I have done a lot of testing on this, even tried all of the 'desperate' nonsense solutions, but when you have an early 2008 Macbook running Lion, you can't keep wifi connected to certain access points. It's really annoying, because on the same Macbook, Snow Leopard works fine, Leopard works fine, heck even Windows Vista and Windows 7/8 work fine. Only Mac OS X 10.7 Lion, is having issues. Thus I repeat one more time:
TL;DR
Apple screwed something up and apparently won't fix it, quit making excuses.
Can you share which routers and hardware/firmware versions you have problems with? That might help others understand that their combination may present problems like yours has.
I know it's a pain, but the "standards" really are the issue. There tons of router manufacturers, and not all of them have "perfect" software running on their routers.

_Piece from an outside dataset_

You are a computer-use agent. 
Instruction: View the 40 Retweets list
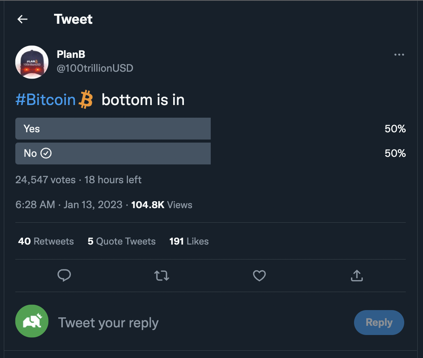46,241
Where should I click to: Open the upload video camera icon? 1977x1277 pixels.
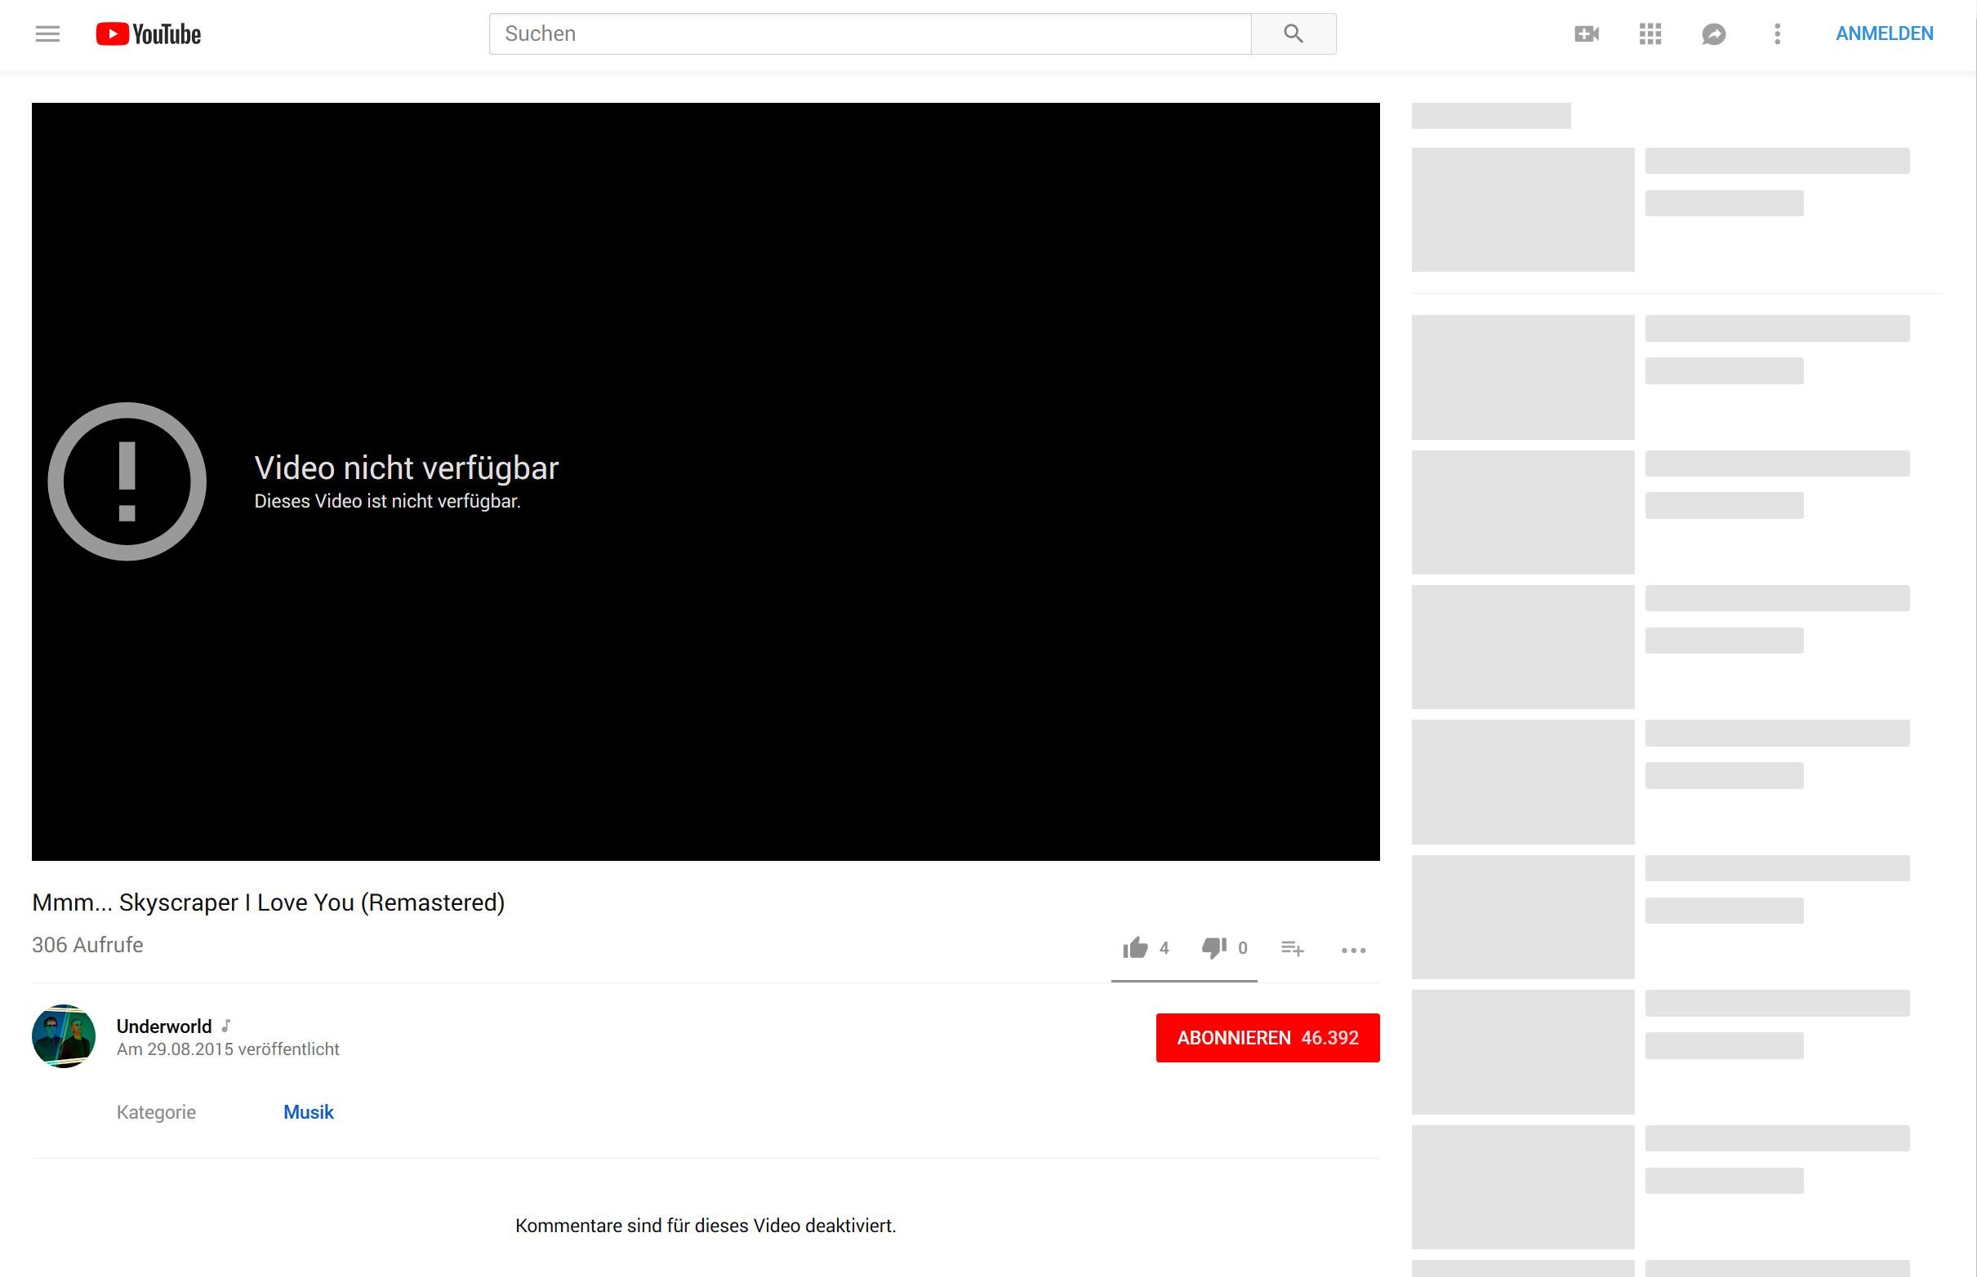tap(1586, 34)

They are fixing it continuously, and unfortunately, they don't have auto update procedures that just install/fix bugs for you. People just don't seem to understand the importance of updating router firmware. There are many router manufactures using Linux to do the "router" controls for them. It's very capable and has the right stuff. But, there are still bugs, new features and drivers that need to be managed, it's software. The consumer holds the burden, unfortunately, of doing the updates.
Buying a new "router" doesn't always create a better situation, because the newest routers always seem to have the most opportunity to have out of date software in them. Only the Apple routers that I have purchased have ever had the "newest" firmware in them (and not all of those did, but the airport management software tells you about it and you just click to fix it). Netgear, Linksys/Cisco, ubnt.com and others have always needed to have a firmware update done.

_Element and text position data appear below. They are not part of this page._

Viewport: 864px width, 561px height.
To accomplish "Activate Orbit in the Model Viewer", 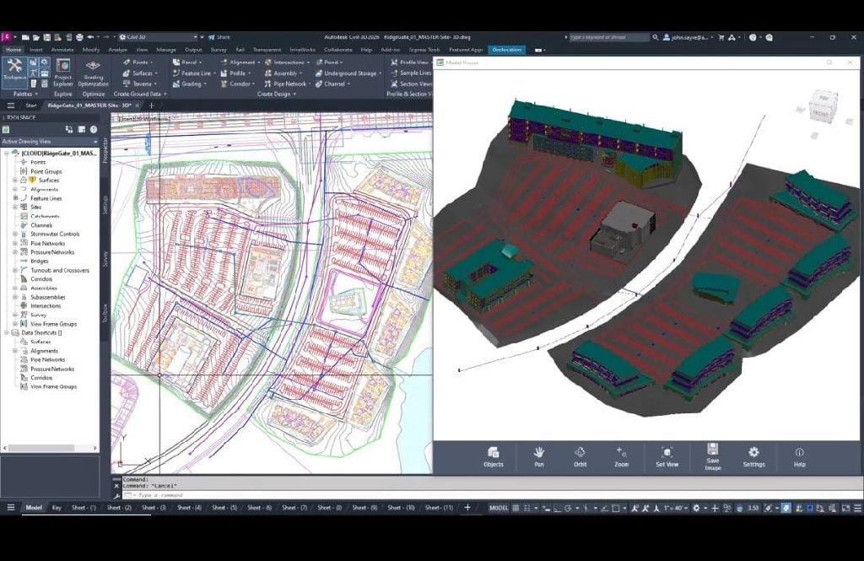I will click(580, 456).
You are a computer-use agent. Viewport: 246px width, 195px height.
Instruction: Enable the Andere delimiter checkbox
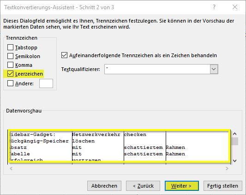pos(10,83)
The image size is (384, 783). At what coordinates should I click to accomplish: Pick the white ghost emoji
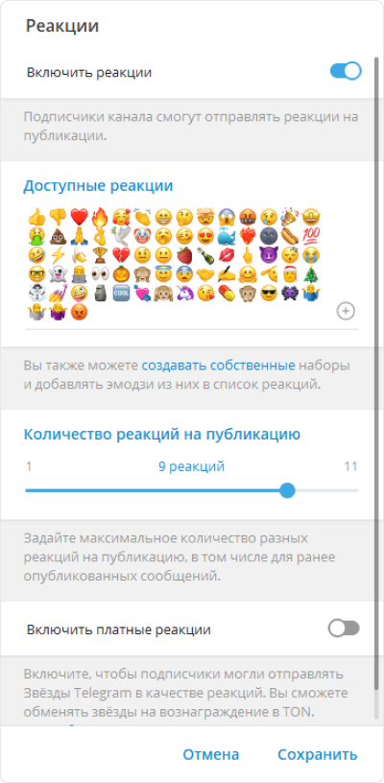[58, 275]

Many of them now provide a "setup CD" that will automate the update for you. If you don't use that CD (and many people don't because of the notorious adware problems with them), you need to do the update yourself.
If you don't like having to update your routers firmware and hate the incompatibiilty issue, you might spend some time crying on your router manufactures shoulder too. They share at least half the blame for these kinds of problems. If they've updated their firmware, they shipped it before with bugs, and that's a checkbox in the "bad product" box for me.